Respiratory distress and cyanosis are caused by the obstruction of the upper airway. In the delivery room, the infant should be given supplemental oxygen and placed in a prone position in an attempt to have the tongue move forward in a dependent fashion from the posterior pharynx, relieving the airway obstruction.

If the infant continues to have persistent respiratory distress, an oral airway may be placed. Alternatively, an appropriately sized endotracheal tube may be passed through the nose into the hypopharynx.

Tracheotomies are generally not necessary and should be avoided in Pierre Robin syndrome.

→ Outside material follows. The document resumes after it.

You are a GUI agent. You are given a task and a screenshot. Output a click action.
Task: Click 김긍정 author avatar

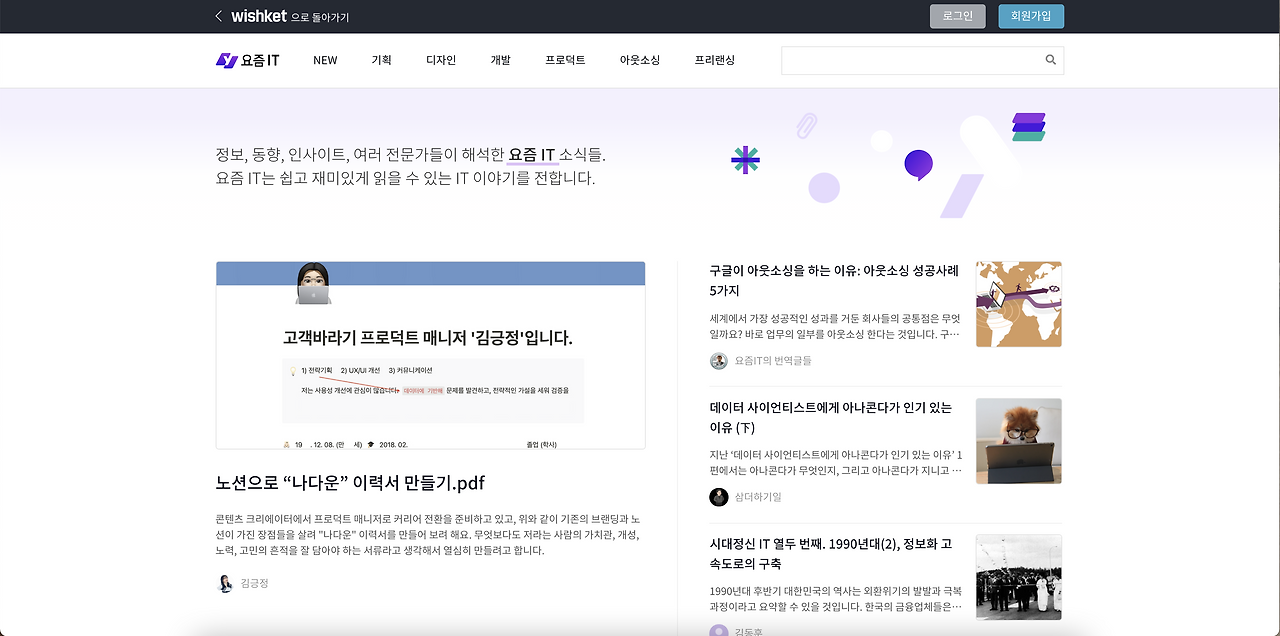225,583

Intubation of these infants often is not easy because visualization of the larynx is difficult.

Tracheal webbing
The pathogenesis of tracheal webbing originates in the tenth week of gestation when an arrest in the development of the larynx near the vocal cords results in a residual web of tissue persisting in the airway. Approximately 75% of tracheal webs occur at the level of the vocal cords.

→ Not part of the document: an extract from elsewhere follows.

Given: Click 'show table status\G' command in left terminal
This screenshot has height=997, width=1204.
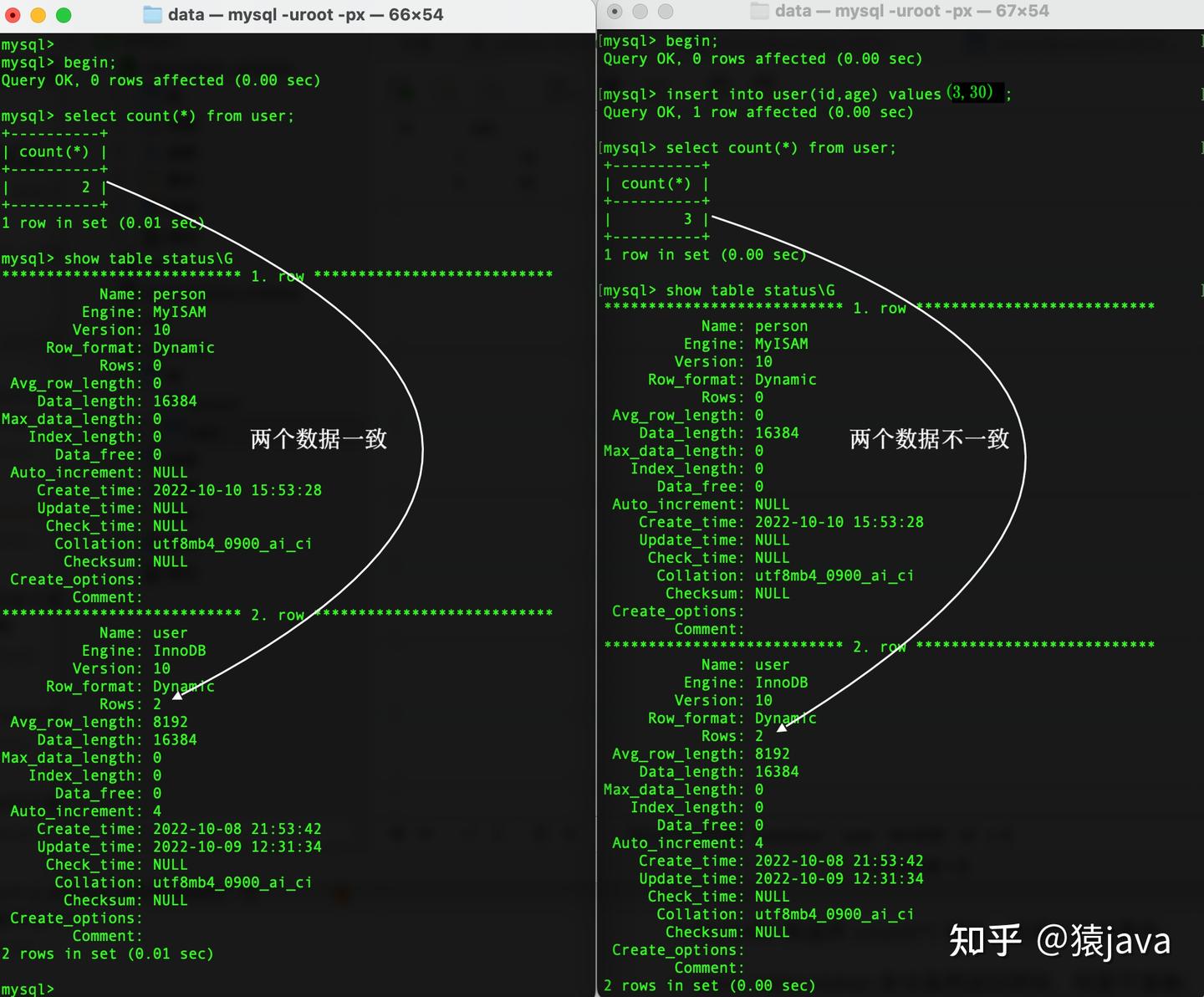Looking at the screenshot, I should tap(147, 258).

These lesions are critical if more than 50% of the airway diameter is occluded, but this is rare. These disorders may be relatively asymptomatic at birth, with the development of distress later when activity increases and the need for airway flow increases.

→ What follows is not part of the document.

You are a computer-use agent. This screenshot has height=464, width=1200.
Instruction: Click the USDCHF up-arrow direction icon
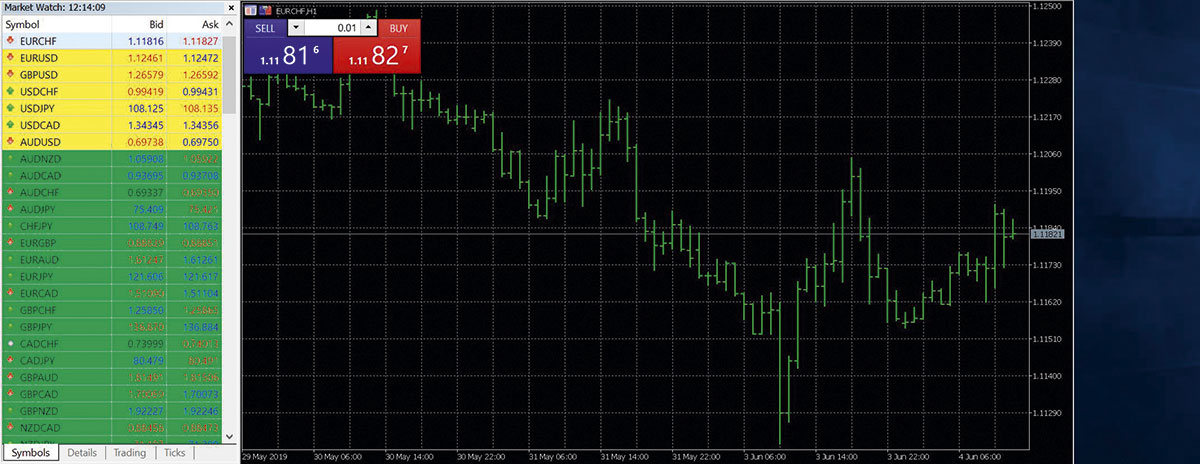point(9,91)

When attempting to intubate these infants, an obstructive covering may be observed over the larynx and may occlude the airway completely. If the web consists of a thin membrane, the ETT may be pushed beyond the obstruction. However, if the membrane is thick, the infant requires an emergency tracheotomy. If the infant is manifesting severe distress, a large bore needle or catheter may be placed into the trachea to allow for gas exchange while arranging for emergency treatment.

Caution must be used because inexperienced personnel may confuse this rare disorder with simple inability to visualize the vocal cords.